EXERCISE INPUT START

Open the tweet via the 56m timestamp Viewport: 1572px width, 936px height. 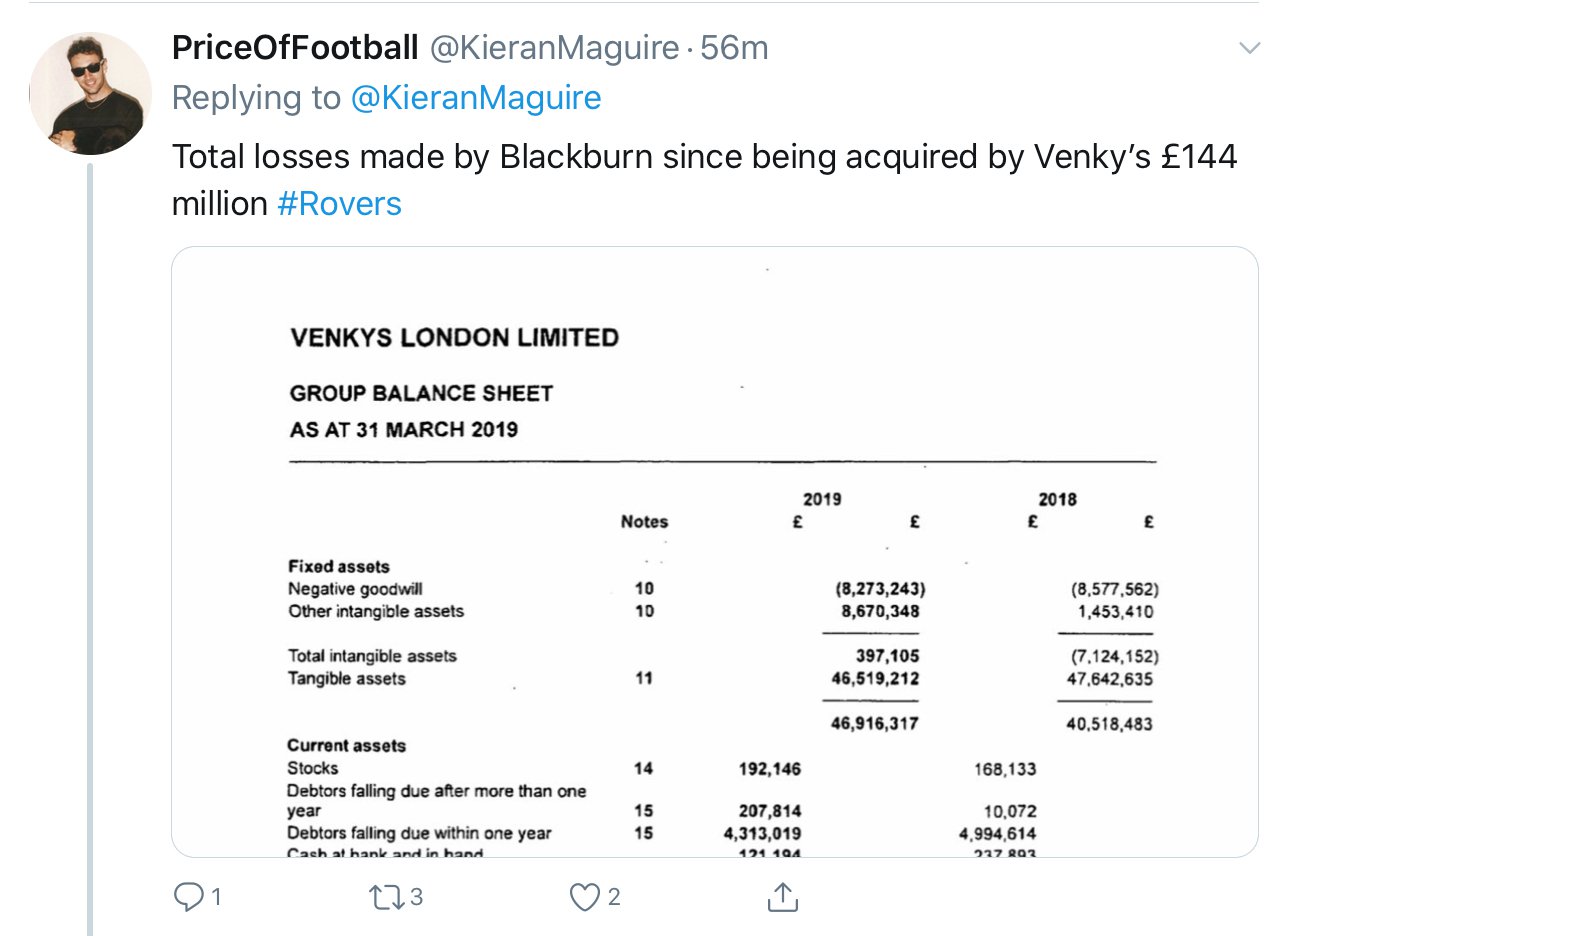tap(734, 48)
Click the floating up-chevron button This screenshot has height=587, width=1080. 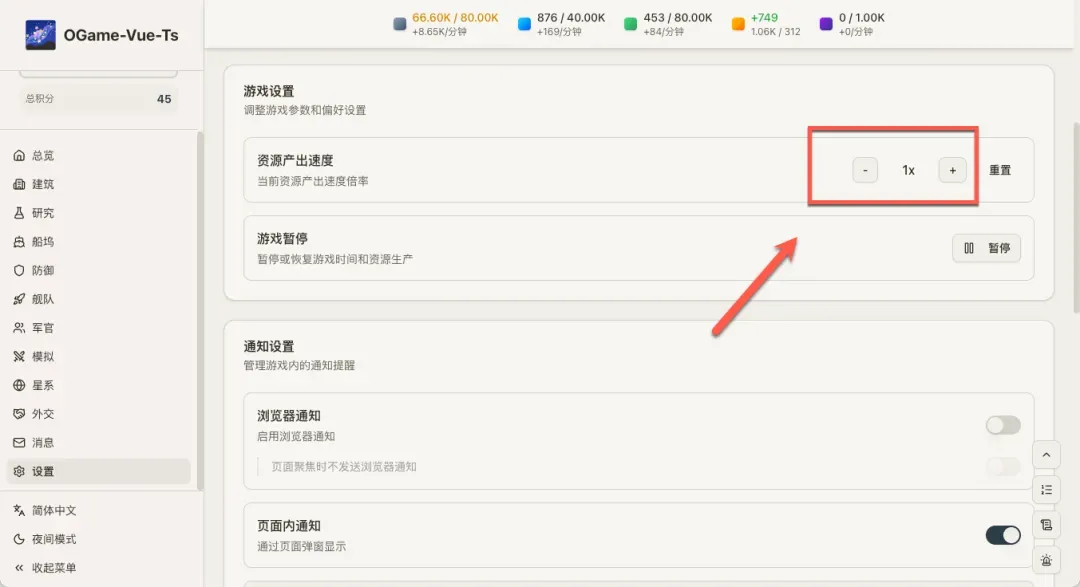coord(1046,454)
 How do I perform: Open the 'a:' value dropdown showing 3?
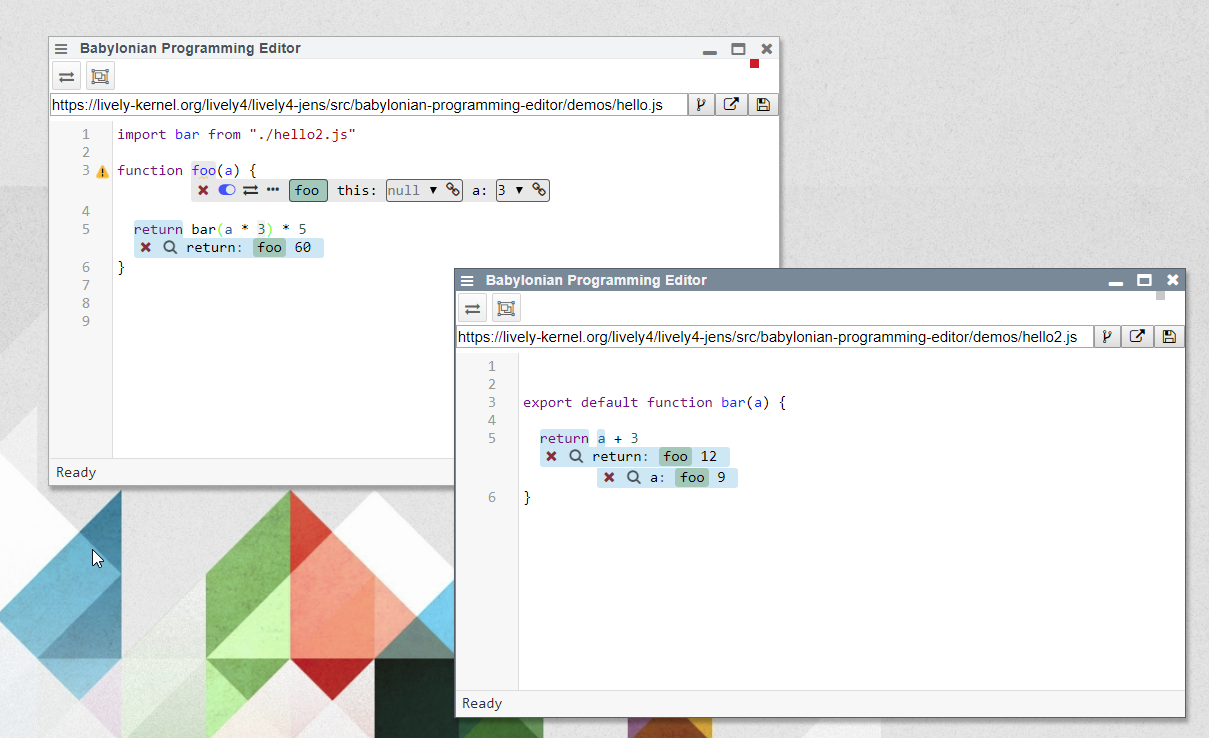[x=510, y=190]
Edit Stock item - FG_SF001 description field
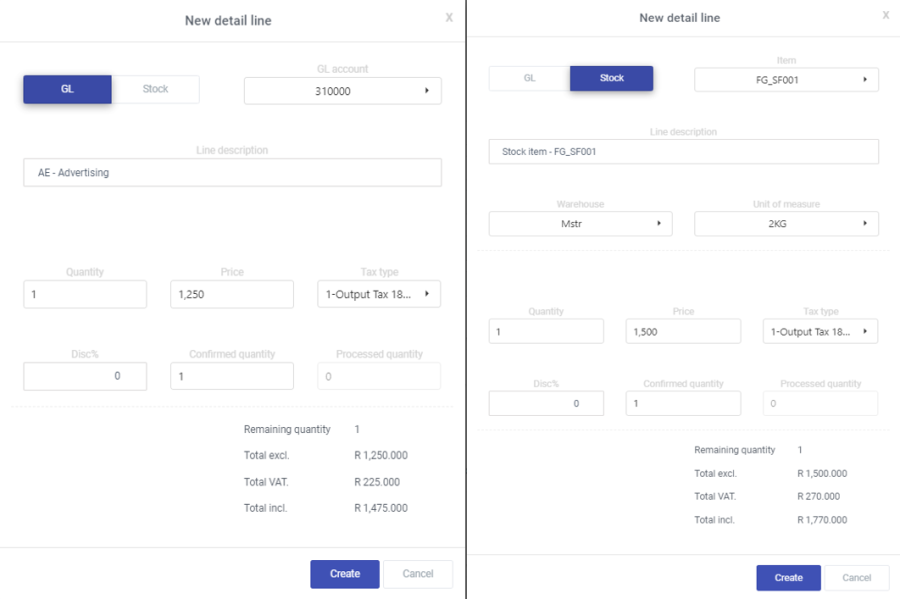The width and height of the screenshot is (900, 599). [x=683, y=152]
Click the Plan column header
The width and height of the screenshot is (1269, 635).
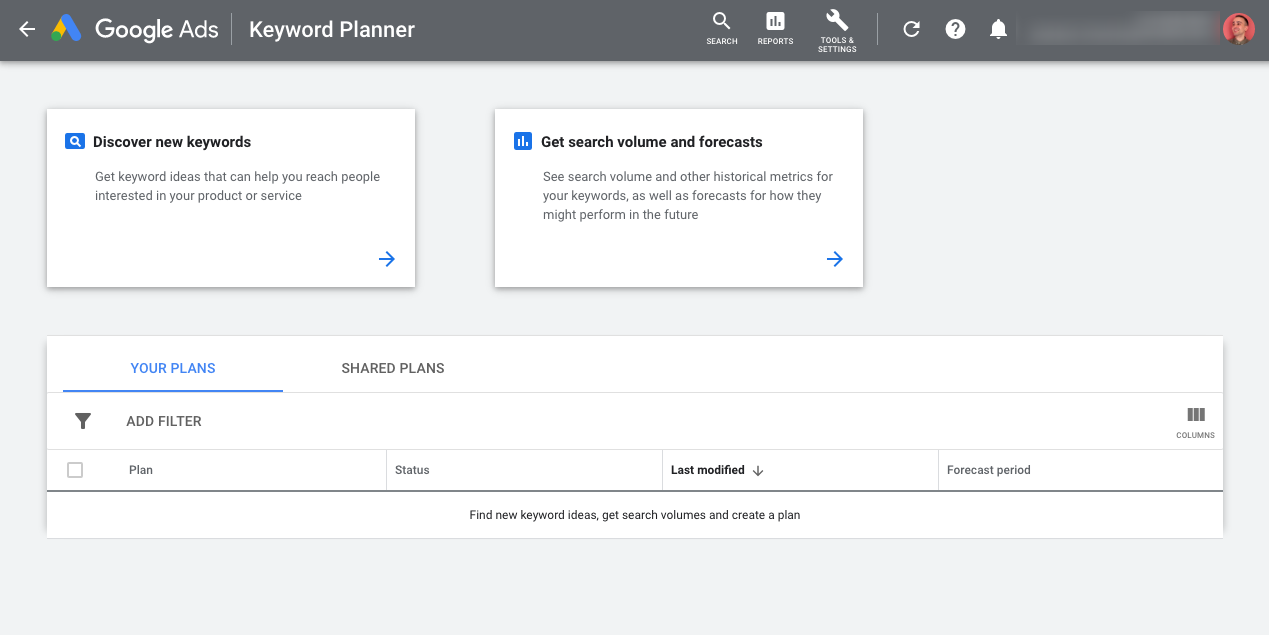141,470
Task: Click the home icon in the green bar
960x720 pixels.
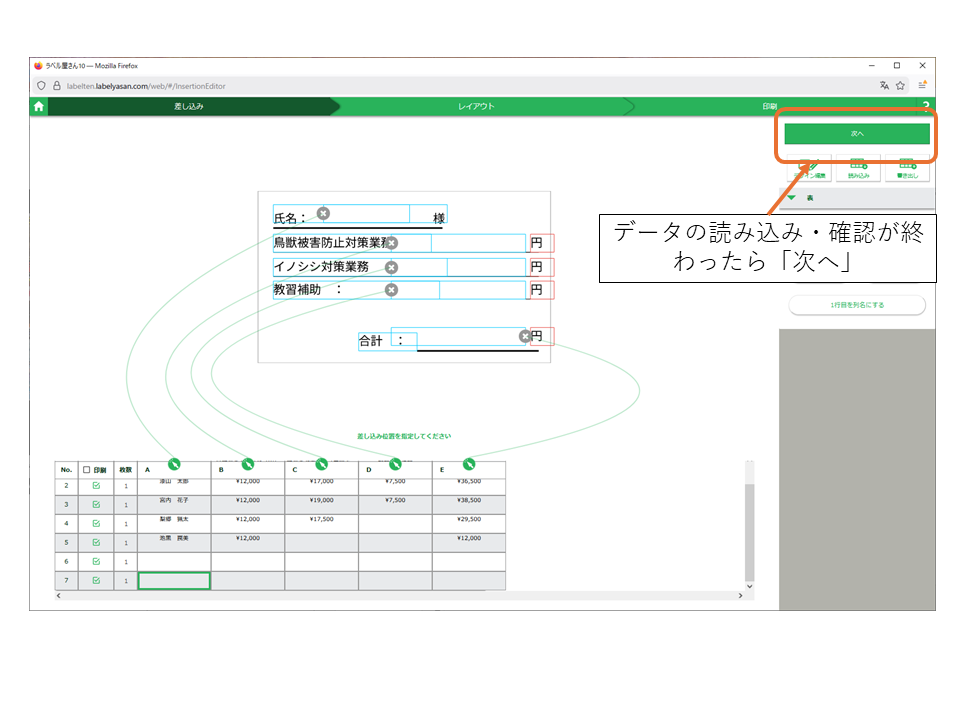Action: (38, 106)
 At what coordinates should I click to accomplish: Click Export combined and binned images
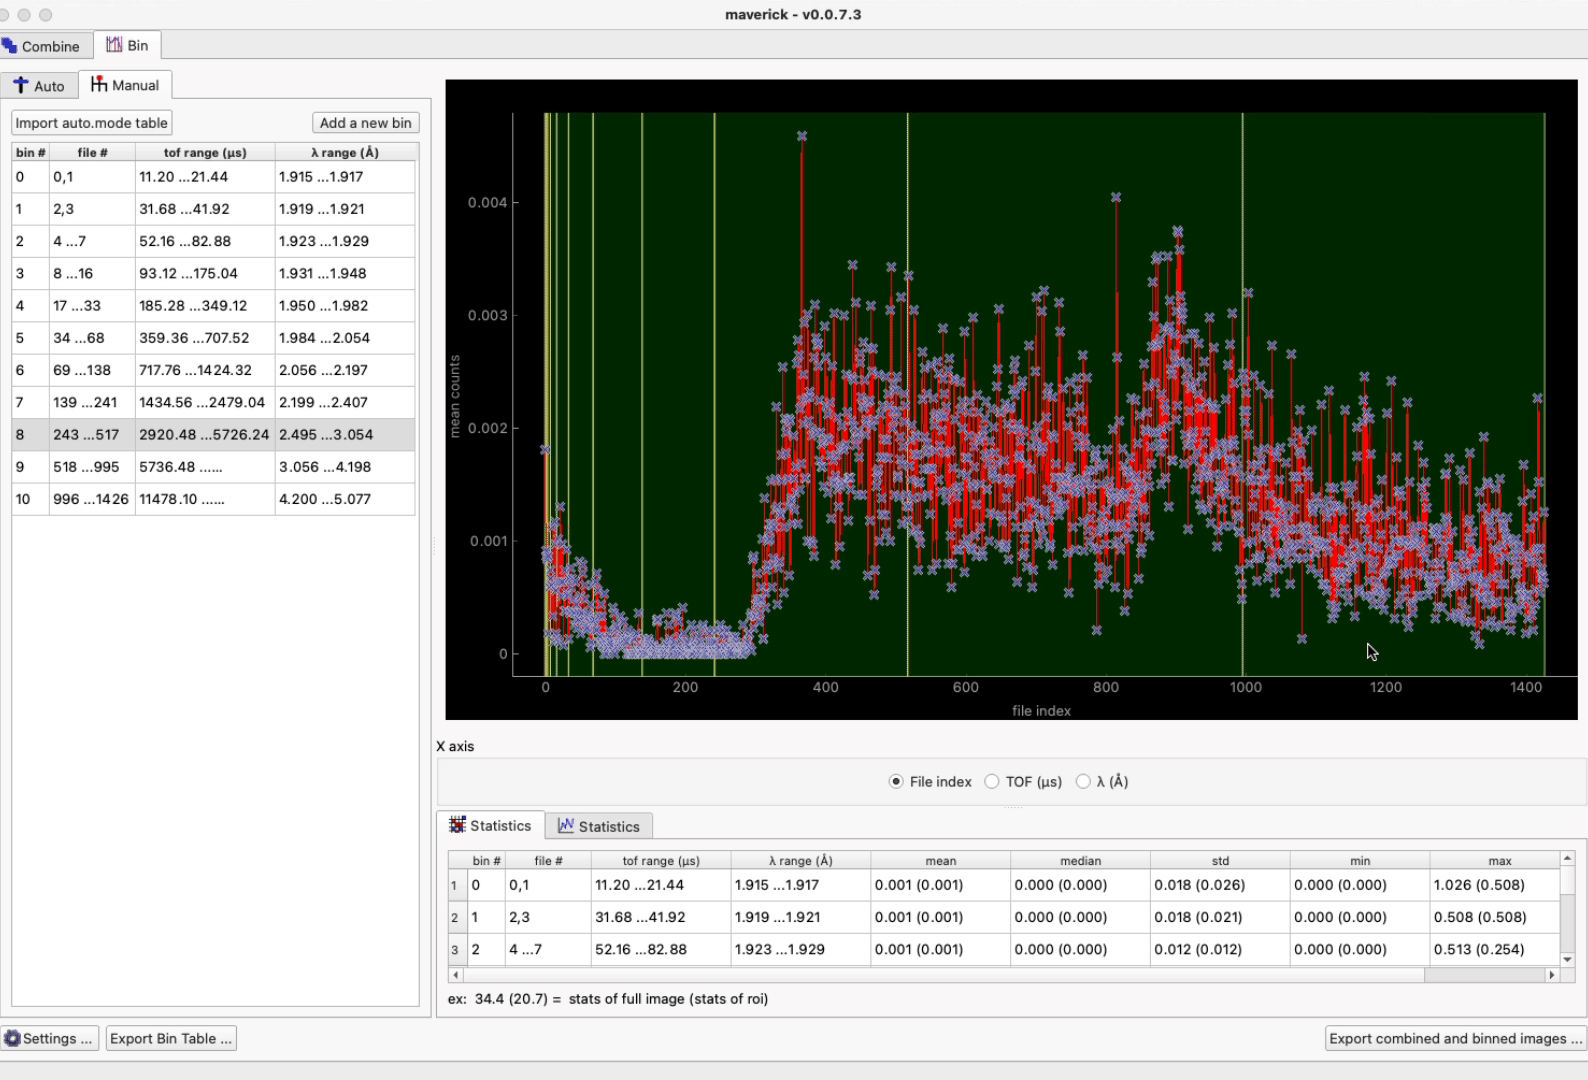point(1454,1038)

EXERCISE INPUT END

- THE PROBLEM
Once the line containing "At what coordinates" is found, transcribe it and every line after it to the end of the records, exactly and with no pictures.

- EXPECTED ANSWER
 At what coordinates should I click to accomplish: Click Export combined and binned images
point(1454,1038)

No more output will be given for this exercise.